Area Urbana
L'INTERVISTA
Cosenza, Ciodaro (Lega): “il centrodestra deve costruire un’alternativa capace di parlare alla città”
La segretaria provinciale della Lega Emilia Ciodaro interviene sulle prossime amministrative di Cosenza: “La città ha perso attrattiva, serve una nuova centralità”

COSENZA – Nonostante il malcontento anche a queste latitudini, nei confronti del suo segretario, ed una emorragia di voti in uscita, la Lega a Cosenza alle prossime elezioni amministrative, del prossimo anno sarà presente nella coalizione di centrodestra che allo stato attuale sembrerebbe (anche se ancora mancano ben 8 mesi), non aver avviato, al di là di qualche nome come si suol dire balneare, un discorso, un progetto, in modo da delineare l’idendikit di un possibile candidato a sindaco ancora non lo ha avviato
Nonostante un malcontento che, anche a queste latitudini, sembra crescere nei confronti della leadership del partito e un’emorragia di consensi che negli ultimi anni ha ridimensionato il peso della Lega, il Carroccio sarà comunque parte della coalizione di centrodestra alle prossime elezioni amministrative di Cosenza. Al momento, però, al di là di qualche nome circolato e di qualche possibile candidatura che sembra avere più il sapore di un’ipotesi “balneare” che di una scelta politica compiuta, il centrodestra non sembra aver ancora avviato un confronto strutturato per definire identità, programma e soprattutto l’identikit del candidato alla carica di sindaco. Quicosenza ne ha parlato con la segretaria provinciale, Emilia Ciodaro.

1)Segretaria, a Cosenza a meno di un anno dalle elezioni amministrative, è ormai tempo di bilancio per la giunta guidata da Franz Caruso, come giudica il suo operato?
Il dato ahimè innegabile è che nel corso di questi anni la città ha perso attrattiva e oggi appare del tutto svuotata, priva di contributi, a tratti finanche mortificata. Cosenza deve ritornare ad avere un ruolo attrattivo e una nuova centralità che oggi ha innegabilmente perso. Lo dico pensando ai quartieri, ai servizi, al dialogo con le altre municipalità.
2)Negli ultimi mesi la maggioranza di centrosinistra è stata attraversata da diverse tensioni interne. Nonostante ciò, il centrodestra sembra non essere riuscito a trasformare queste difficoltà in un vantaggio politico. Qual è la sua lettura di questa situazione?
Molto spesso le fasi di tensioni possono produrre nuove, intense coesioni perché le effervescenze non sempre producono negatività, al contrario possono dar luogo a fasi di rinnovata coesione. Lo dico soprattutto pensando al bene collettivo della città.
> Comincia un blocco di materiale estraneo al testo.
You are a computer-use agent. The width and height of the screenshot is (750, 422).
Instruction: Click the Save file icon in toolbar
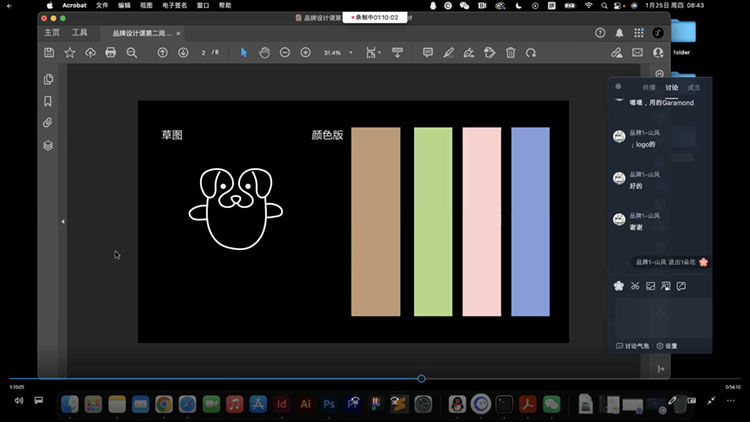49,52
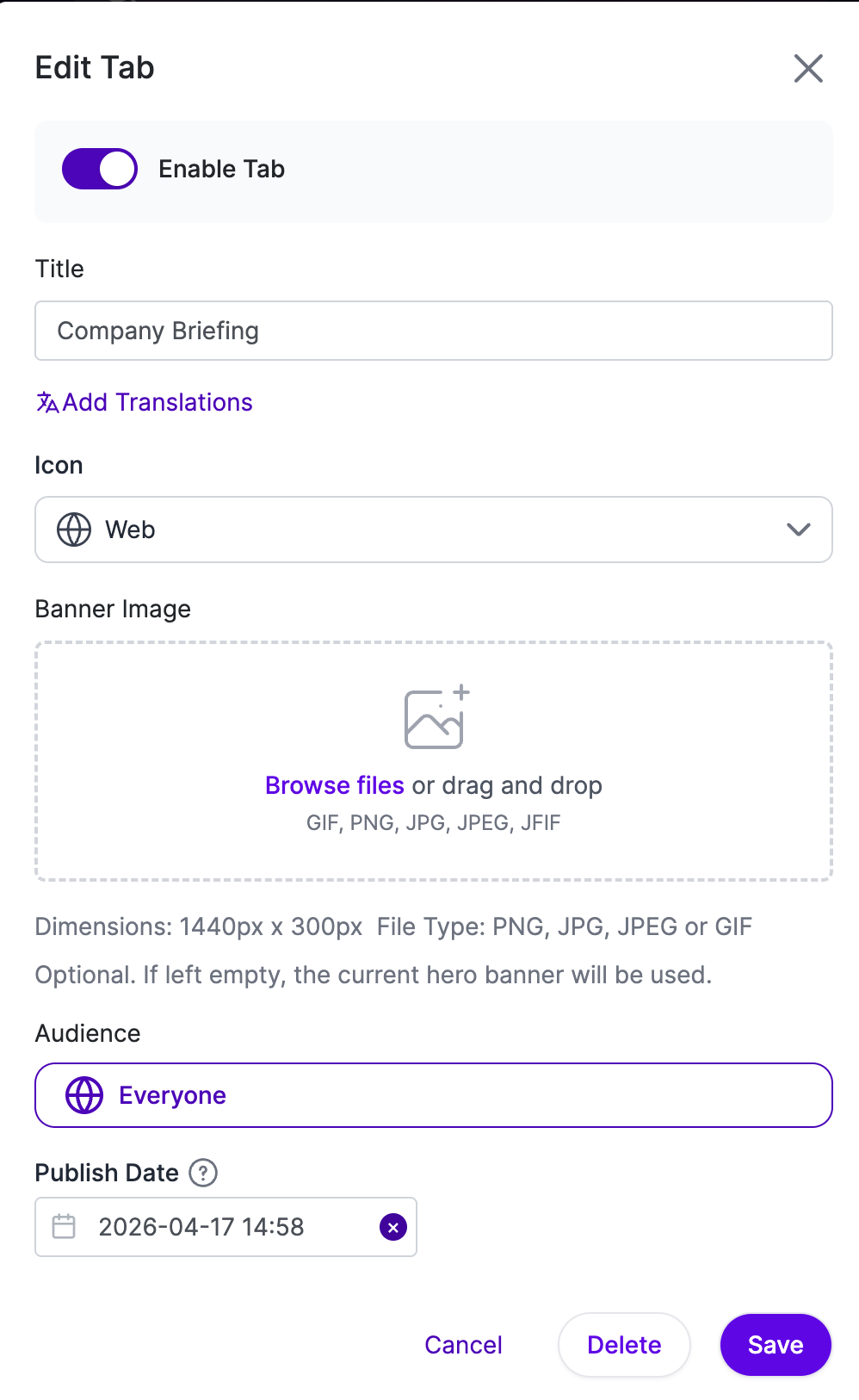Save the tab changes

(x=776, y=1345)
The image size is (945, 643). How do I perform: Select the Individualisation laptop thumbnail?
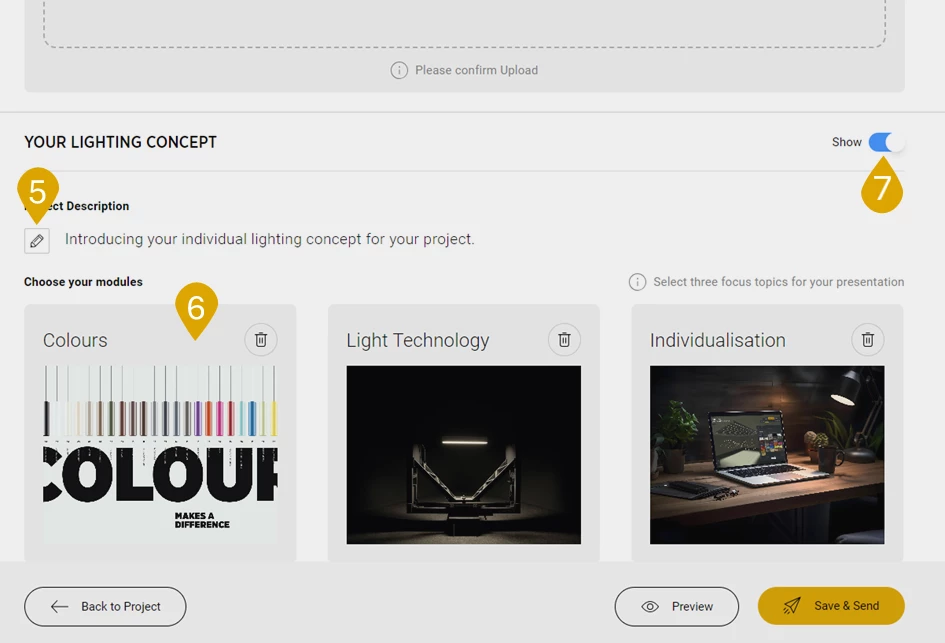(766, 454)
3)Ad ogni modo, nonostante le recenti fibrillazioni a Palazzo dei Bruzi, partiti e movimenti del centrosinistra hanno già iniziato a guardare alle prossime elezioni amministrative, seppur con strategie e posizioni ancora diverse. Al contrario, il centrodestra cosentino sembra non aver ancora avviato un confronto sulla costruzione di un’alternativa. Ritiene che si tratti di una fase di attesa o di una difficoltà interna?
Francamente le difficoltà degli altri a me interessano poco mi sembra più interessante pensare a costruire un’alternativa larga, capace di una visione diversa della città. A partire dai nuovi bisogni d’una città più sostenibile, più verde davvero, capace di dare risposte alle nuove sfide che ci impone il cambiamento climatico. Una città capace di mettere da parte inutili campanilismi sanitari per poter puntare ad una sanità di livello.
4)Quale dovrà essere l’identikit del candidato a sindaco?
Aperto, solidale, senza pregiudizi ma soprattutto capace di uscire dal chiuso del palazzo per tornare a stare in mezzo alla gente. Un sindaco con un uso della fascia più discreto ed istituzionale realmente solidale, più attento ai bisogni dei cittadini, insomma non un sindaco di facciata ma un sindaco tra e per i suoi cittadini.

Ciodaro: “unire partiti e civismo per cambiare Cosenza”
5)In occasione delle elezioni comunali, molti scelgono di candidarsi o di sostenere liste civiche. Secondo lei, è il segno di una sconfitta della politica e dei partiti tradizionali, o una risposta concreta alle esigenze dei territori?
Nella mia visione, soprattutto per le elezioni comunali, la formula vincente è saper coniugare le risorse dei partiti tradizionali con quelle del civismo diffuso. Io non vedo barriere tra due formule semmai penso ad una contaminazione tra queste due sfere.
6) Nello schieramento di centrodestra potrebbe profilarsi anche l’ipotesi di apertura al civismo?
Certamente si. L’apertura al civismo per me è decisiva.